北辰神櫻流を修めて36年、居合について少しは話せるようになりましたが、それでも流派が違うと理解できないことも多々あります。逆にいえば、他流派の方々が北辰神櫻流の理合を理解することが難しいとも考えております。ゆえに、当流の理合の一部を紙面の限りご紹介させていただきます。

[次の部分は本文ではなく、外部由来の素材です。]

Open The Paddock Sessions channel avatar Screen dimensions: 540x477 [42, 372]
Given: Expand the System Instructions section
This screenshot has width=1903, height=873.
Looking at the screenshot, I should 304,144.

先代師匠菅沼敏博先生によれば居合は物理だ。さらには晩年、居合は1+1は2にならず目に見えぬものがあり居合は化学だともいわれた。何よりも姿勢が大事だぞ。自分の刀が相手に届くということは、相手の刀が自分に届くということでもある。日本刀は、剣先が触れれば斬れる。指先にでも小さな傷を負わせれば相手の戦意を削げる。相手を殺さずとも退かせればよい。北辰神櫻流の斬り方は剣先が20センチ伸びる。伸ばして伸ばしきらずだ。速度が遅くても遠くを斬ることを優先せよ。それで遅いというなら稽古で速くせよ。短い刀を長く使え、軽い刀を重く使え。柄は握るのではない、添えにいけ。抜きつけは相手を寄せ付けないバリアであるから左前方の角も斬れ。正面斬りは自分と相手の人中路へ刀を頭上で直立させてから斬り下ろせ。斬り下ろした刀は水平だぞ。正面斬りの足は前足後足とも正面(相手)に向けよ。足を横に開くと剣先が伸びなくなるから直線の上、道場の床板2枚の幅から出ずに動けなど。作法には特に厳しく、禮に始まり禮に終わる。散歩漫歩は厳に慎むべし。師匠に師匠あり、すなわち禮節の極意なり。

これがすべてではありませんが、当流理合と稽古眼目の一端をお伝えしました。


菅沼千代子五段(先代奥様)とともに。